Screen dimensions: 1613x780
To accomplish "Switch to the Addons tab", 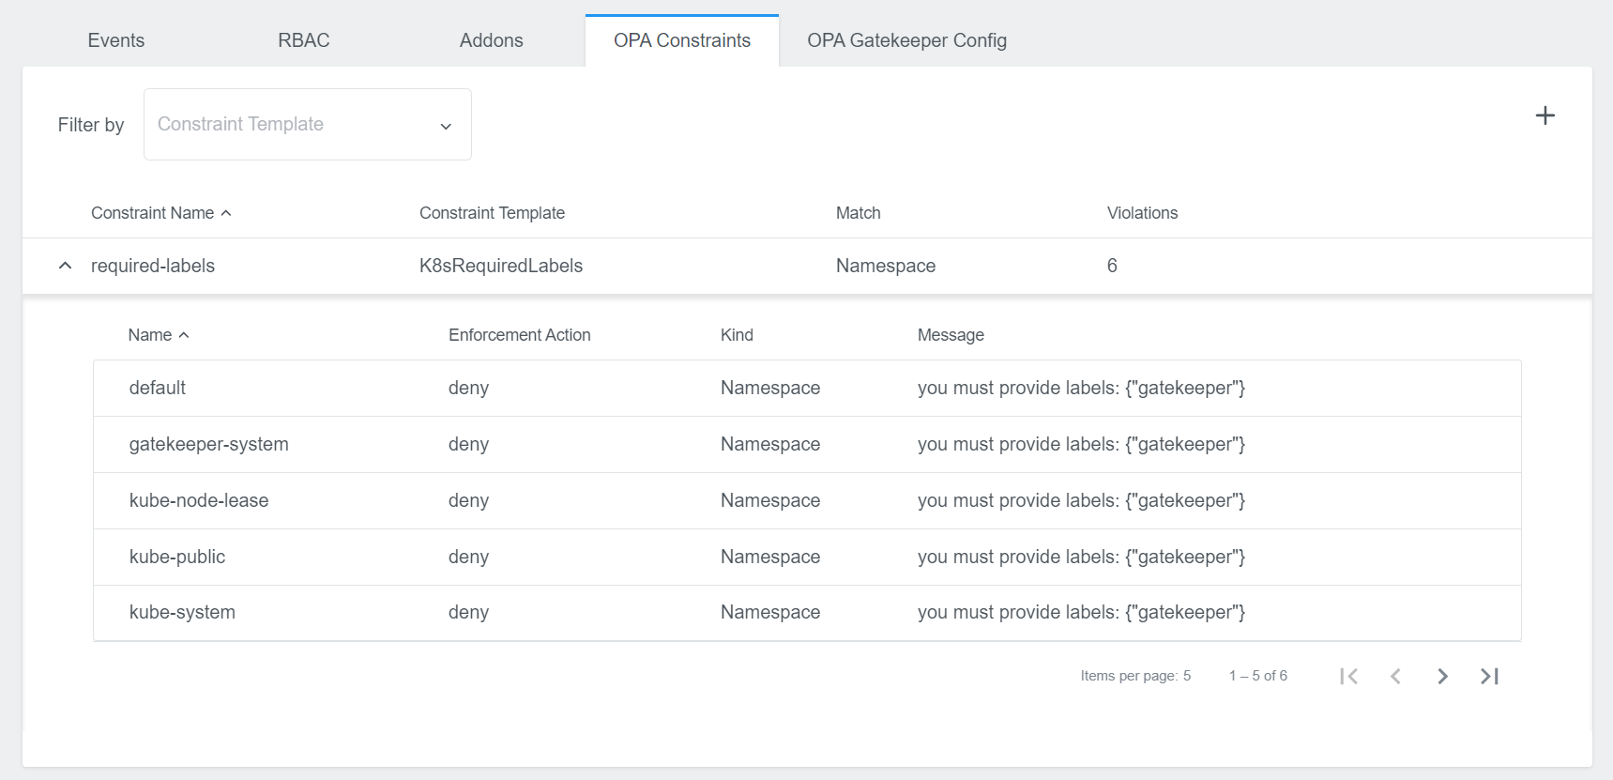I will pos(492,40).
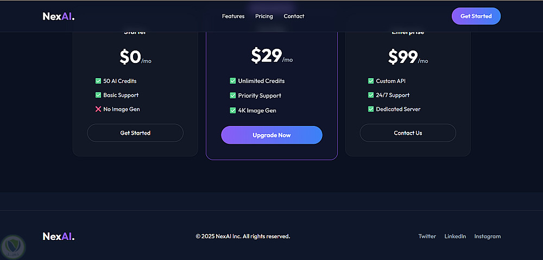This screenshot has width=543, height=260.
Task: Go to Pricing in the navigation bar
Action: 264,16
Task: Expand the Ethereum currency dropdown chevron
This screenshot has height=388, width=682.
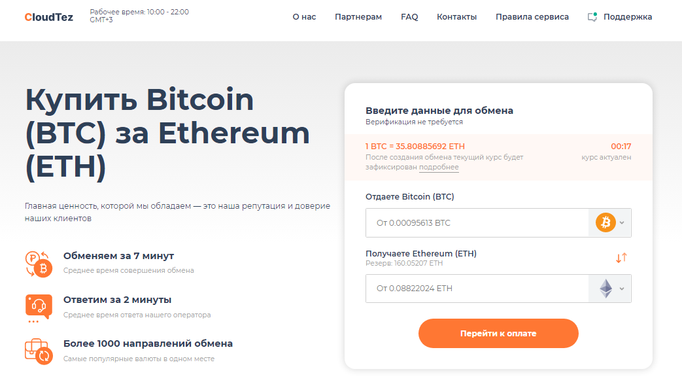Action: [622, 289]
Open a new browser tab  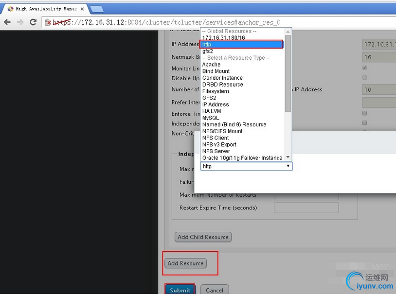pyautogui.click(x=97, y=9)
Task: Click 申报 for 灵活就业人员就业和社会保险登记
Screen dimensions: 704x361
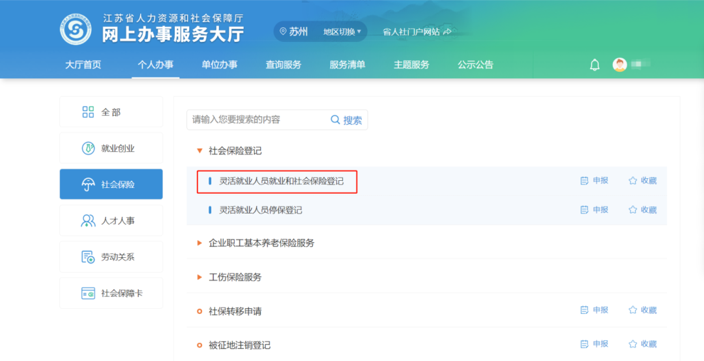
__________
## [ASSIGNMENT]
In the records above, find the line that contains "Task: Click 申报 for 灵活就业人员就业和社会保险登记". Print it and every later line exactly, omitting the pictures.

## [EXPECTED ANSWER]
Task: Click 申报 for 灵活就业人员就业和社会保险登记
Screen dimensions: 704x361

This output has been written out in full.